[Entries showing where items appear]
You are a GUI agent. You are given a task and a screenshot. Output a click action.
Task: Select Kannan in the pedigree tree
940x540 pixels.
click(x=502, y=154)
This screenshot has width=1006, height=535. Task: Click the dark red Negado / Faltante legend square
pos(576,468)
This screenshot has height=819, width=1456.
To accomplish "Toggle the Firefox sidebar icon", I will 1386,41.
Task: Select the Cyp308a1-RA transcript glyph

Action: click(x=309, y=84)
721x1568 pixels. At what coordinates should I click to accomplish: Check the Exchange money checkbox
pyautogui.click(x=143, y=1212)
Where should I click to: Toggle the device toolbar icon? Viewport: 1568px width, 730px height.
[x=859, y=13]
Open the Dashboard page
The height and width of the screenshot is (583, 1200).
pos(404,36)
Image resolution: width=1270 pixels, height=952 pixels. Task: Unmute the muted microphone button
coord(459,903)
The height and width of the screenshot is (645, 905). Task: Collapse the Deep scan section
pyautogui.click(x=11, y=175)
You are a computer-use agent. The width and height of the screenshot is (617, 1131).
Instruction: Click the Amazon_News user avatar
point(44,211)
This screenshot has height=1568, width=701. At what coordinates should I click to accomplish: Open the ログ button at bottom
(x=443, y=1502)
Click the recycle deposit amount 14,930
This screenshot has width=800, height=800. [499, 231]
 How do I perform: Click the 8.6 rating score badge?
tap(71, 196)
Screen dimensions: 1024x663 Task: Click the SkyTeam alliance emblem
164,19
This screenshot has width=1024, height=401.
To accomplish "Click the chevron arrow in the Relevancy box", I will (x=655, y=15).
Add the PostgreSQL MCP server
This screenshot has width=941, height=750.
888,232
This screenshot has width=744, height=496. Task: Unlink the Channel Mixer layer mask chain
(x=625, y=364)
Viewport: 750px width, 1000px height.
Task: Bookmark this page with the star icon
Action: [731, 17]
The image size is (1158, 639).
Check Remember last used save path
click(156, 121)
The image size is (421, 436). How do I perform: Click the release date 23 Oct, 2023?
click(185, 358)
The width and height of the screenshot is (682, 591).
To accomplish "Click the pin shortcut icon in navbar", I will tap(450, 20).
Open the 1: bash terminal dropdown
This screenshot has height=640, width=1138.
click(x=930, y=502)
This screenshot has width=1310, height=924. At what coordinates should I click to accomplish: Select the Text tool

GIVEN TASK
Please print all of the lines above again, character for character, from the first one to the last.

EXPECTED OUTPUT
You are a GUI agent. You are given a task and a screenshot. Output a click action.
Task: Select Kannan in the pedigree tree
940x540 pixels.
click(x=502, y=154)
This screenshot has width=1006, height=535. Task: Click the dark red Negado / Faltante legend square
pos(576,468)
This screenshot has height=819, width=1456.
To accomplish "Toggle the Firefox sidebar icon", I will 1386,41.
Task: Select the Cyp308a1-RA transcript glyph

Action: click(x=309, y=84)
721x1568 pixels. At what coordinates should I click to accomplish: Check the Exchange money checkbox
pyautogui.click(x=143, y=1212)
Where should I click to: Toggle the device toolbar icon? Viewport: 1568px width, 730px height.
[x=859, y=13]
Open the Dashboard page
The height and width of the screenshot is (583, 1200).
pos(404,36)
Image resolution: width=1270 pixels, height=952 pixels. Task: Unmute the muted microphone button
coord(459,903)
The height and width of the screenshot is (645, 905). Task: Collapse the Deep scan section
pyautogui.click(x=11, y=175)
You are a computer-use agent. The width and height of the screenshot is (617, 1131).
Instruction: Click the Amazon_News user avatar
point(44,211)
This screenshot has height=1568, width=701. At what coordinates should I click to accomplish: Open the ログ button at bottom
(x=443, y=1502)
Click the recycle deposit amount 14,930
This screenshot has width=800, height=800. [499, 231]
 How do I perform: Click the 8.6 rating score badge?
tap(71, 196)
Screen dimensions: 1024x663 Task: Click the SkyTeam alliance emblem
164,19
This screenshot has width=1024, height=401.
To accomplish "Click the chevron arrow in the Relevancy box", I will (x=655, y=15).
Add the PostgreSQL MCP server
This screenshot has width=941, height=750.
888,232
This screenshot has width=744, height=496. Task: Unlink the Channel Mixer layer mask chain
(x=625, y=364)
Viewport: 750px width, 1000px height.
Task: Bookmark this page with the star icon
Action: [731, 17]
The image size is (1158, 639).
Check Remember last used save path
click(156, 121)
The image size is (421, 436). How do I perform: Click the release date 23 Oct, 2023?
click(185, 358)
The width and height of the screenshot is (682, 591).
To accomplish "Click the pin shortcut icon in navbar", I will tap(450, 20).
Open the 1: bash terminal dropdown
This screenshot has height=640, width=1138.
click(x=930, y=502)
This screenshot has width=1310, height=924. At what coordinates should I click to accomplish: Select the Text tool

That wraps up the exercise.